**EXTRACTED MATERIAL:**
※

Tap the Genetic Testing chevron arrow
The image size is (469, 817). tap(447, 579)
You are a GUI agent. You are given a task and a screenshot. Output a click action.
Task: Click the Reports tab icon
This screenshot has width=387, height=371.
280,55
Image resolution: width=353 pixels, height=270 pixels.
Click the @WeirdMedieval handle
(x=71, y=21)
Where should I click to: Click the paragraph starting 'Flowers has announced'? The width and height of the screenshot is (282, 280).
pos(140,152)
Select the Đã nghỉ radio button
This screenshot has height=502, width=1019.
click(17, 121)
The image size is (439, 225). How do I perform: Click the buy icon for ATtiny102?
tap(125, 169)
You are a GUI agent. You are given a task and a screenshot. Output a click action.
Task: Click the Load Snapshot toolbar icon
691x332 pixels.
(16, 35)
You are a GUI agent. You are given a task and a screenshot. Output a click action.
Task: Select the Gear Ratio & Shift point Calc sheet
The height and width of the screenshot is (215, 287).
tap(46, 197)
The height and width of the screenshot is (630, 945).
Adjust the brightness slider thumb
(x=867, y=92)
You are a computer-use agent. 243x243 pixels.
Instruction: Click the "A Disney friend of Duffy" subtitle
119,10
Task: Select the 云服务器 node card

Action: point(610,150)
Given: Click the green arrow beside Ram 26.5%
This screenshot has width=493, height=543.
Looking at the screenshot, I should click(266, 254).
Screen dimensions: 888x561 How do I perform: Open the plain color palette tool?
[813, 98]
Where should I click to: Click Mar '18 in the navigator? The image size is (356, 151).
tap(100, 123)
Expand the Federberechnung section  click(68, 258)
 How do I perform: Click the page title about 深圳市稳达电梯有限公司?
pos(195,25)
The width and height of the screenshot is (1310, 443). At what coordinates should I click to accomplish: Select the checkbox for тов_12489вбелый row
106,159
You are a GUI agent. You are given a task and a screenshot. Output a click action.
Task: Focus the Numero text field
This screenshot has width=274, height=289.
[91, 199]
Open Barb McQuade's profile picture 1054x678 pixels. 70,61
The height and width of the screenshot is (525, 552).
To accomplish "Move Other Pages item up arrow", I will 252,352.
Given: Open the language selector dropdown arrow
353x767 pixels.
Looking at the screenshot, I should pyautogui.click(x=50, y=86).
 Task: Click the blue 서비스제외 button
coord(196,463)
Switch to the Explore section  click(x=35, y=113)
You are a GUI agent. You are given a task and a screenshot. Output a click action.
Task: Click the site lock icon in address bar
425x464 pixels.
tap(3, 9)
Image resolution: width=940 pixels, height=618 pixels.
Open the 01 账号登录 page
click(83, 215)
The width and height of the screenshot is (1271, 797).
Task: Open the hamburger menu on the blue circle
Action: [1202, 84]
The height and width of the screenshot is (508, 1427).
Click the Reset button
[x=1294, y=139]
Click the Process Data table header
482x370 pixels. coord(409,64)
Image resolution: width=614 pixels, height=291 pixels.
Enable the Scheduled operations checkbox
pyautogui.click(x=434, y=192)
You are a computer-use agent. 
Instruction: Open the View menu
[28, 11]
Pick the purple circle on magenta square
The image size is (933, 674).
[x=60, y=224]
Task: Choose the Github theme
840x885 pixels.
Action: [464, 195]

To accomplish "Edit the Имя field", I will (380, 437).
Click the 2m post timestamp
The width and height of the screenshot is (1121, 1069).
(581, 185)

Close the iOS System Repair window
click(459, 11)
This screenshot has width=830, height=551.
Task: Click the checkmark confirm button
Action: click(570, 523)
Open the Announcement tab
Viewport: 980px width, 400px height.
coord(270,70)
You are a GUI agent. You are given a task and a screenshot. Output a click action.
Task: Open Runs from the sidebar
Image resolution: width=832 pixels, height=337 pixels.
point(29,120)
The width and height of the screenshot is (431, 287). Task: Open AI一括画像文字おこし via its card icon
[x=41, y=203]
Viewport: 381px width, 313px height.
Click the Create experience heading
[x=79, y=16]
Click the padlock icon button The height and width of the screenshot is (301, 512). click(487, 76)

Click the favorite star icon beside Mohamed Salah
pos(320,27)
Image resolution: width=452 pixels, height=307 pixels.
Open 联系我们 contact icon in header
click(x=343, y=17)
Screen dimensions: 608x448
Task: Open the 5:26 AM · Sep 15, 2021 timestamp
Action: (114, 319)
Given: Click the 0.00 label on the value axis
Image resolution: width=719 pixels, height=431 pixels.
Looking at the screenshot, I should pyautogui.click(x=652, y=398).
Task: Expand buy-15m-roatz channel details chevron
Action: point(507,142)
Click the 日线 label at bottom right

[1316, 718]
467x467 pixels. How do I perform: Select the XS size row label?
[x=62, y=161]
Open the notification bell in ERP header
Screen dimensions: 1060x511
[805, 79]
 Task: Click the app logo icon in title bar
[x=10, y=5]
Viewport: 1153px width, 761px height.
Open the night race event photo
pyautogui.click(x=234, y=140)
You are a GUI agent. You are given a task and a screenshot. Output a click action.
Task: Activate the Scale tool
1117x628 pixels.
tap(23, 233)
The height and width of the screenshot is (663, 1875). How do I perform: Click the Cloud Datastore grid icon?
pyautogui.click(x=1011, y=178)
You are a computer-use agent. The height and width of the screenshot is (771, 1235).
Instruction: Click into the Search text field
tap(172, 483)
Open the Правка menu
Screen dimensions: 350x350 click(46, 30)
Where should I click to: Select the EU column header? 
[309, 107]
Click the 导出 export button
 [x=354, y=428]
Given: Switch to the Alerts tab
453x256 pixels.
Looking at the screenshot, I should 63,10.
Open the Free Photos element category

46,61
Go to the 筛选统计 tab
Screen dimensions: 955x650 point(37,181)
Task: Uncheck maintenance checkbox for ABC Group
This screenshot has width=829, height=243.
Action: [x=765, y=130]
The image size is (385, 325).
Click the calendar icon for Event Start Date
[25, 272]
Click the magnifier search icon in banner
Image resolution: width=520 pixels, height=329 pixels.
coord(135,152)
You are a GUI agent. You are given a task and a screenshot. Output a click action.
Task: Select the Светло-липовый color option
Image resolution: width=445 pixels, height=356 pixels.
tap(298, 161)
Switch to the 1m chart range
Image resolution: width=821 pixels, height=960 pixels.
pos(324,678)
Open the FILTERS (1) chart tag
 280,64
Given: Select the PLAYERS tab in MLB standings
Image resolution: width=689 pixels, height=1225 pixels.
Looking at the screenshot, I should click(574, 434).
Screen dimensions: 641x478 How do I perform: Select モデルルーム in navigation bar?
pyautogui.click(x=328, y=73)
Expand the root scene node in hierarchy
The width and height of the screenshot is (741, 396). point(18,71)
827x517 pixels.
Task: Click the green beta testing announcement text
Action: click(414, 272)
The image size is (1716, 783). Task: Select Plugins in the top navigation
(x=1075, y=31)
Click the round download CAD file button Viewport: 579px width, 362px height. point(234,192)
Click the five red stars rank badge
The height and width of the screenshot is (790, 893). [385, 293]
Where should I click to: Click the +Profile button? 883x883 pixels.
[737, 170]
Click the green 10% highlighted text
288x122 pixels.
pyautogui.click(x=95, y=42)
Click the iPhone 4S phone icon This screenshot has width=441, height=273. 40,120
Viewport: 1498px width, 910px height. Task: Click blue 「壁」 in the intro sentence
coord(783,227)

※

**TASK DESCRIPTION:** From the records above, pick out and copy each line holding the word "section".

**RESPONSE BELOW:**
Expand the Federberechnung section  click(68, 258)
Switch to the Explore section  click(x=35, y=113)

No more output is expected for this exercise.